Ghostface in Paramount Pictures and Spyglass Media Group's "Scream VI."
Scream VI: Film Review
“This isn’t like any other Ghostface” says Hayden Panettiere, who returns to acting after a four-year hiatus. Welcome to New York City, the concrete jungle where dreams are made of, and our favourite masked killer returns for another round. Scream VI catches up with the survivors of the 2022 Woodsboro Murders, who are now all attending University in the Big Apple, who find themselves at the mercy of yet another Ghostface killer. Melissa Barrera (Samantha Carpenter), Jenna Ortega (Tara Carpenter), Mason Gooding (Chad Meeks-Martin) and Jasmin Savoy Brown (Mindy Meeks-Martin) all reprise their roles as the characters we’ve grown to know and love from Scream 5, and they are joined by franchise legacy Courteney Cox (Gale Weathers) and Scream 4 alum Hayden Panettiere, who reprises her role as Kirby Reed in her first acting role since taking a long break for her mental health, a role which she personally requested to come back to.

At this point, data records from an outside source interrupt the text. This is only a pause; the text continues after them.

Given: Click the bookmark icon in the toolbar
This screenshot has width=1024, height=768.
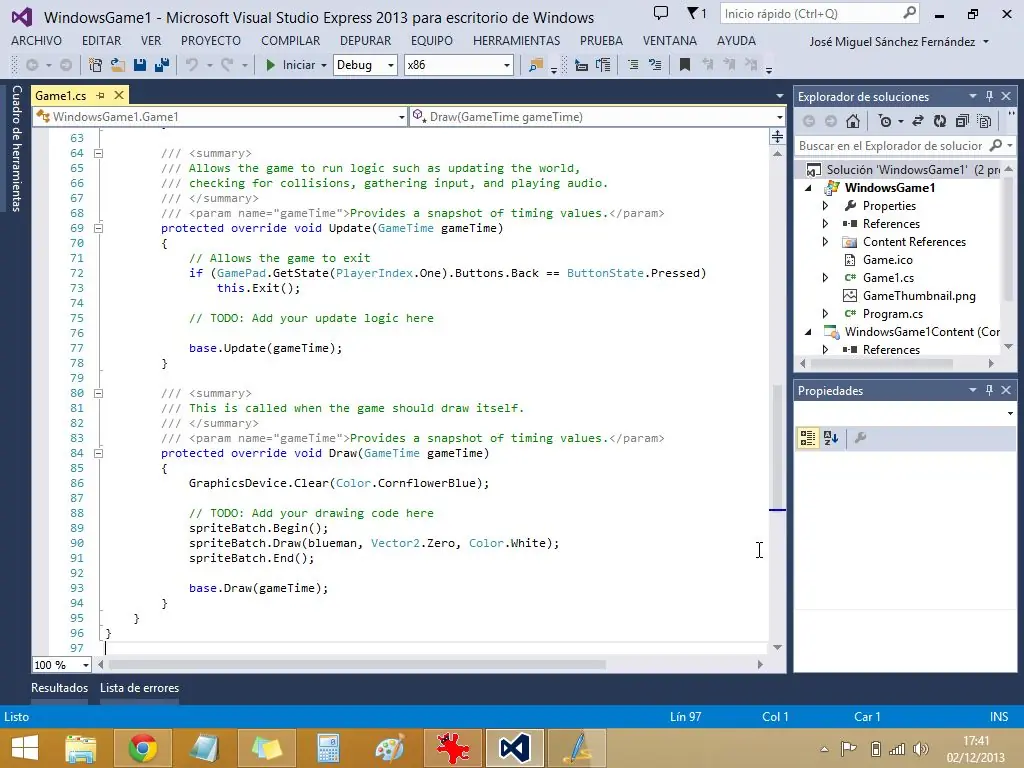Looking at the screenshot, I should [x=685, y=65].
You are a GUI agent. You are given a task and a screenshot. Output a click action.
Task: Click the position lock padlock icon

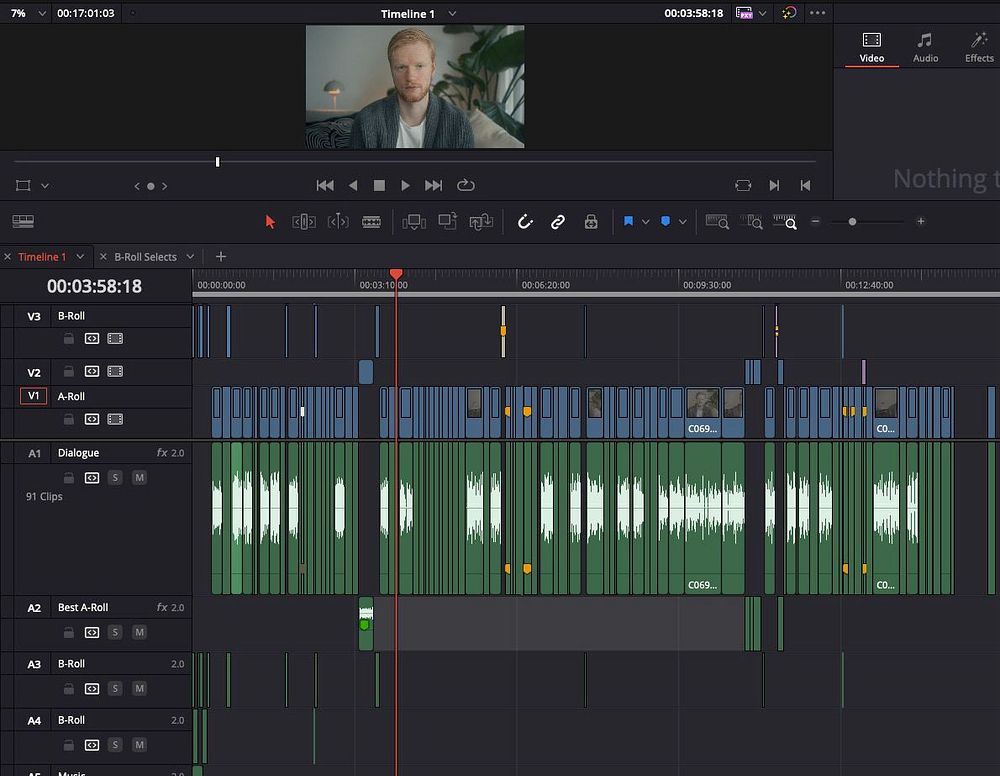591,222
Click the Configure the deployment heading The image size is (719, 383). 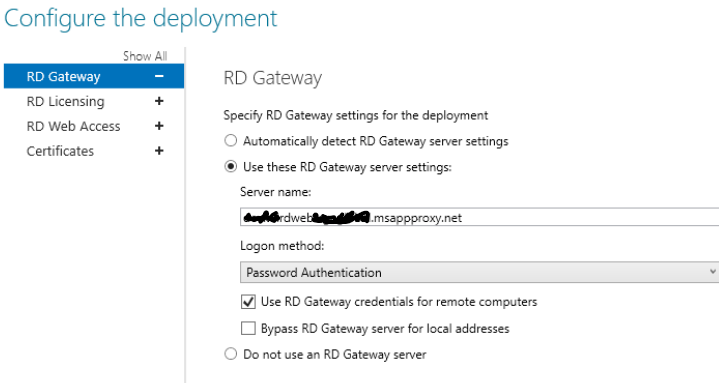click(141, 19)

With the tribute to the past films out of the way, directors Matt Bettinelli-Olpin and Tyler Gillet are free to make the franchise their own and take some big risks by moving Ghostface out of his small-town setting and to a city of millions where no one hears you scream. Just don’t expect the Statue of Liberty or Times Square to show up. Yes, we’re in New York, but for this, the filmmakers wanted to explore the homely side of New York as opposed to the touristy side, a move that in my opinion was the right one. In this film, Sam Carpenter is struggling with the aftermath of the previous killings having now been accused of being the true killer and framing her ex-boyfriend and his twisted girlfriend as the killers, all this whilst taking on a roll as a helicopter parent to Tara, which she greatly resents. Gale Weathers has reverted to her old ways, writing books riddled with inaccuracies to sell the story and getting clocked in the face by the protagonists she crosses. Kirby Reed is back too after previously being left for dead by her boyfriend in Scream 4. Now an FBI agent, Kirby comes to the Big Apple to investigate the new murders, joining forces with NYPD Detective Wayne Bailey who followed his own daughter, Quinn, to New York after previously losing his son. Chad and Mindy Meeks-Martin are much of the same as they were in the previous film, cracking banter with each other, sharing their love of horror movies and taking a stab at personality-less Letterbox’d users.
Now I admit that my views on the franchise may be biased as I am the one person who actually enjoyed Scream 3, but there’s no denying that this new film had some palm sweating moments – moments of audible gasps of shock and worry coming out of my mouth. Take the word of my Apple Watch, which informed me during the movie that my heart rate rose sharply during Gale Weathers’ first, and long overdue, phone call and chase scene. A scene so dramatic and nerve wracking you’ll never feel such empathy and fear.
Our new killer likes to believe he is different to his predecessors, going as far as wearing their old and weathered masks and wielding a shotgun to hunt down the Carpenter sisters in a bodega. He even has an old, abandoned theatre set up as a shrine to the past killers, a shrine that is every Scream fans dream home. Complete with all the past killer’s costumes, knives and masks, bloody and torn clothes worn by past victims and killers, a TV that smashed the head of original killer Stu Macher (if you believe he really is dead), and artwork and drawings done by our demented killer to show his love to the past. That being said, his motive has been done before, but the directors make up for that by changing the formula. This is prevalent in the opening scene.
Scream is known for its iconic opening kill scenes and the directors expand on this concept, taking it to a level we haven’t seen before. There are a lot of things unprecedented about this movie, and what made it better was watching it in a full cinema of likeminded fans.
Missing from this film is Neve Campbell as franchise titular character Sidney Prescott, who chose to sit out this instalment after feeling she was not made an offer that was reflective to her worth after starring in this franchise for 25 years. Whilst I commend Neve on standing up against the sexism that is still sadly rampant in Hollywood, her presence was missed. However, this film proves the franchise can stand on its own two feet, and trying to shoehorn Sidney into the final act as they planned would’ve been a disservice to her, and to the fans, and so I hope in the next instalment they write her a part she deserves and present her with an offer that’s true to what she is worth. Still, it’s nice to know Sidney is living safely and happily with her husband and kids.
Scream VI is a worthy sequel in this franchise and was a chance for our new directors to add a touch of their own to the franchise. With a flash of Ghostface just before the credits roll, I have no doubt we’ll be seeing Scream 7 come our way very soon.